In 2019, at the age of 17, he overtook Luka Doncic as the youngest starter in the history of Real Madrid, a team in Spain’s top-tier league.
And it wasn’t the first time Garuba had followed in the footsteps of a future NBAer: At just 14, he led Spain’s junior national team to a Euro Championship gold medal, earning MVP honors (the youngest ever) and joining Dario Saric and Ricky Rubio as the only players to record a triple-double in the tournament final. (Neither of those guys put up 10 blocks though.)
But while Doncic, Saric and Rubio are known for their offensive prowess (Doncic might have a future), the 6-foot-8, 230-pound Garuba butters his bread on the defensive end, employing his elite athleticism and strength to check all positions, and boasting a 7-foot-2 wingspan that allows him to guard and rebound against taller players.
Wasserman calls Garuba “one of the draft’s top defenders” and Stefanos Markis of NBADraft.net described him as a “one-man defense.”
NBA Draft Room compared Garuba to Al Horford and “a very wealthy man’s Kenneth Faried,” and highlighted the Spaniard’s relentless motor:
Usman is a powerful, mobile and graceful athlete who has awesome length with a +6 wingspan and a nice NBA frame.
He’s a high-energy guy (think Kenneth Fareid) who runs the floor hard, sets good screens and brings a lot of energy on defense. He’s a smart defender who knows when to leave his feet and how to play with proper position. He plays with good awareness and is a good help defender and weak-side shot blocker.
Offense Not Yet Ready for Primetime
Where Garuba struggles is on offense, at least in the sort of refined manner usually required to be a consistent scorer in the NBA.
In 84 total games for Real Madrid this season (Liga ACB and EuroLeague games) Garuba averaged just 4.2 points on 3.3 attempts in 15.4 minutes.
His performance from three, in particular, was poor. This year, Garuba attempted 1.3 threes per game and connected on just 31%. In the previous season, Garuba attempted just 19 triples over 36 games, so he’s clearly trying to add it to his game, but much greater improvement is necessary if he’s to be trusted from that distance in the NBA — especially given that FIBA’s three-point line is just 22.15 feet from the hoop and 21.65 in the corners, compared to 23.75 and 22 feet in the NBA.
NBA Draft Room describes Garuba’s current offensive repertoire as consisting mostly of “dunks, layups and back to the basket moves,” but notes that “he does a good job in the pick-and-roll and cuts hard to the basket, using his brute power, strength and agility to get to the basket.“ They also describe him as a “dangerous offensive rebounder” due to his length.
Markis writes that Garuba’s “low-post game needs a lot of work — he mostly turns and shoots over his left shoulder, which makes him predictable” and that he “needs to add some moves to his arsenal when he is posting up.”

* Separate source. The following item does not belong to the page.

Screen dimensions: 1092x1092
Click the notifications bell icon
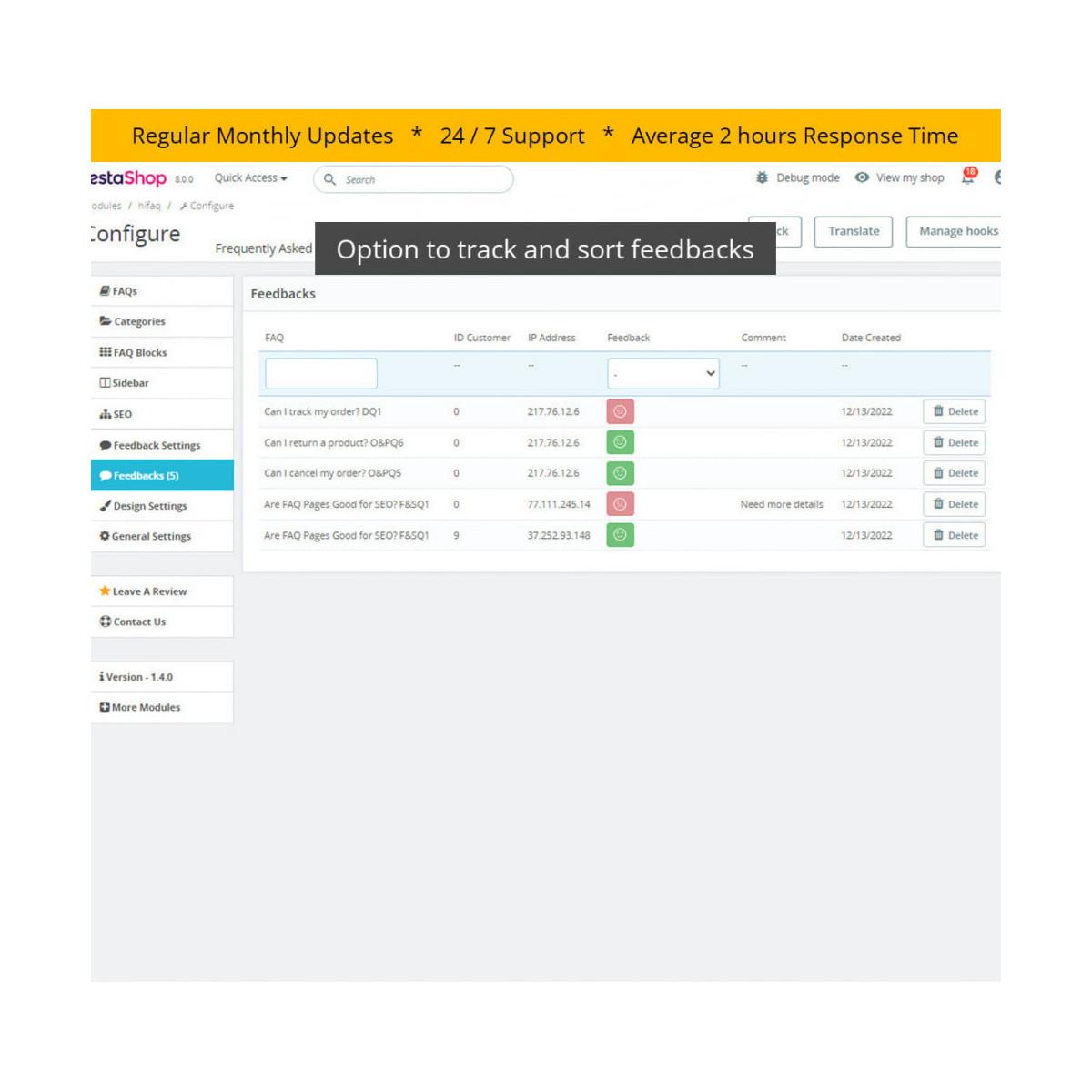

Could be a Valuable Defender Off the Bench
In an offseason when the Clippers are reportedly looking to add an additional scoring threat from the perimeter (especially if Jackson departs), drafting Garuba would be a departure from that effort and likely signal that the Clippers believe they can find help on the perimeter through a trade or low-level free agency.
Clearly, Garuba has the physical gifts and battery to make it in the NBA and could be valuable off the bench, stepping in for Leonard or Marcus Morris at forward or Ivica Zubac down low, without a meaningful drop-off defensively (perhaps even an improvement in that regard when it comes to Morris). But he will need to improve his offense significantly if he wants to be more than just a defensive substitution right off the bat.
Already possessing “acceptable” ball-handling skills and capable of the “occasional coast-to-coast” score, according to Markis, if Garuba can become proficient from three and add a mid-range game, then he could eventually resemble someone like Draymond Green, who is a versatile menace defensively and extremely tough to guard off the pick-and-roll.
But for now, Garuba is young and raw, and any team that drafts him should not immediately expect much beyond defensive contributions as he works to improve other parts of his game.